Successfully losing weight ultimately comes down to make better decisions day in-day out. It’s not about some one-time heroic action but a sustained effort over time.
When it comes to those daily choices there are many things that can influence us and a big part of it is our identity.
Our identity or self-image is who we think we are. i.e. When you’re thinking about going to the gym you ask yourself “Am I the kind of person that skips a workout or cheats on a diet plan?”.
The good choices we make are often grounded in identity, vice-versa the choice we based on our emotional state are typically those that don’t lead to success.
The basis of good decisions follows as:
Identity/State – Action – Emotion; instead of
Emotion – Action – Identity/State
Instead of asking yourself “How do I feel right now?” before doing something – and then taking action based on that (which is probably no action at all). This will lead to a very poor self-image.
Instead start off with the identity and ask yourself “What would the best version of myself do right now?” and that will result in taking right action which in the end will give the right emotion as well.
However our identity, self-image or mental state can also shift. As with everything in life the state of our mind is in constant flux.
Below are the 5 most common types of “Identity” states we find ourselves in and how does that relate to losing weight.
#1 – Rational Identity State
This should be your default state. When this identity is dominant you are objective. You can weigh the pros and cons of your choices and make the right now that will keep you on track.
People who get great results make most of their decisions in this state. You basically do the things you know are good for you.

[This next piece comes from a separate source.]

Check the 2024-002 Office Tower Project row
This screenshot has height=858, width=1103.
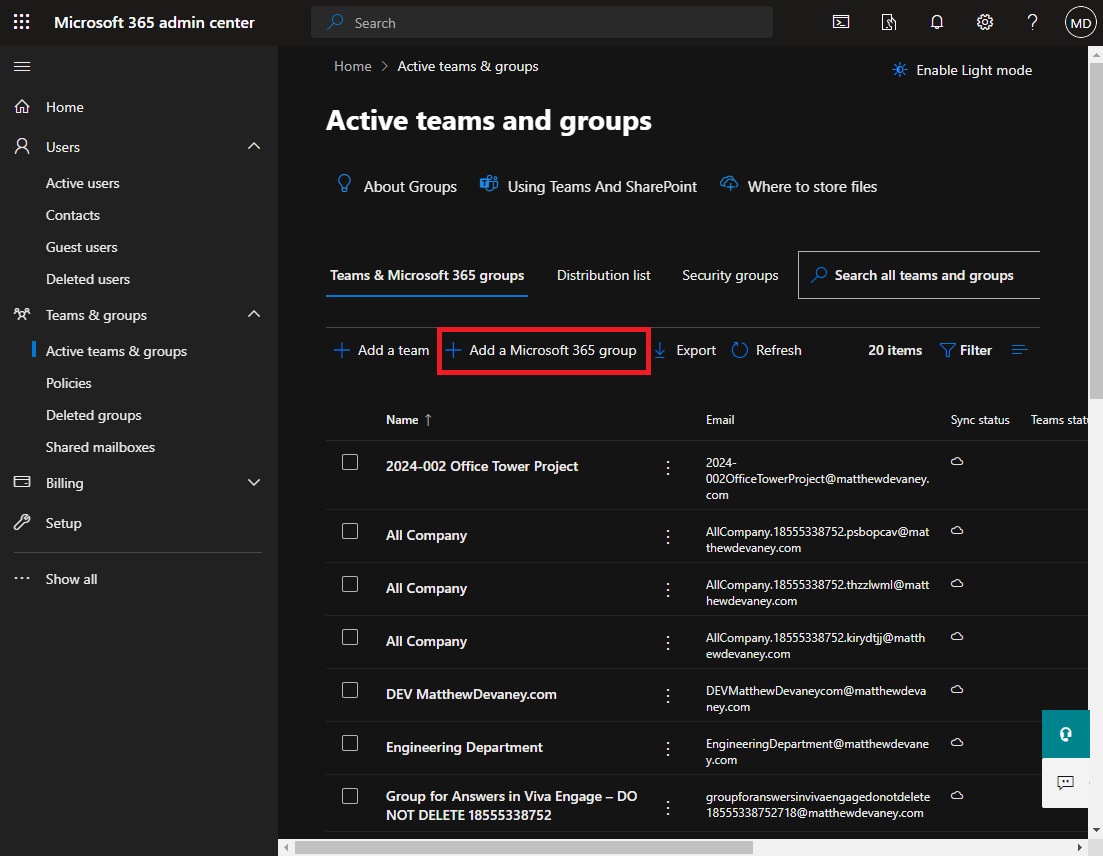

#2 – Motivated Identity State
This identity is something we experience on those days, week and months when we want to go “all-out” in one area of life at any particular given time.
This is a great starting point and can catapult you in the right direction with all the built up motivation and emotional leverage (example: NYE resolutions). Needless to say, this identity is that it’s not sustainable long-term because your other areas of life will start suffer because your micro-focused on one objective.
Neither will your mental state and motivation stay the same. Not planning for this can derail you and leave you disappointed.
#3 – Satisfied Identity State
This identity is taken on when we have already achieved some solid results and now all of a sudden it’s ‘okay to back-off’.
This identity is formed on the basis of external motivation – which once tasted can diminish rather than spur further action toward goals.
A typical scenario of this is where people undo a 5 day caloric deficit over the weekend. Or those who just can’t stick to a program even though it’s getting results and they can see changes.
#4 – Frustrated Identity State
This is the identity prevalent when immediate results are not visible or tangible. You are not aware of the results or you’re not making any progress.
At this point people try to rationalize poor choices with “Why even bother?” or “It’s not worth it for me.” This leads to binge eating and drinking often resulting in quitting the whole journey.
#5 – Passive Identity State
You already have the motivation to make good decisions but you don’t take consistent action. You’re also waiting to “feel like it“. With this identity you never really make much progress because you lack consistency.
Step 1 – Observe which identity/state is dominant. This isn’t easy, and requires a lot of self-awareness.
Step 2 – Think about what your rational identity would do in this situation. That’s your grounded self, the mental state where you can make the right choice every time.
Step 3 – If you catch yourself in any other state/identity other than the ‘Rational Identity’ – don’t make any important decisions from that basis.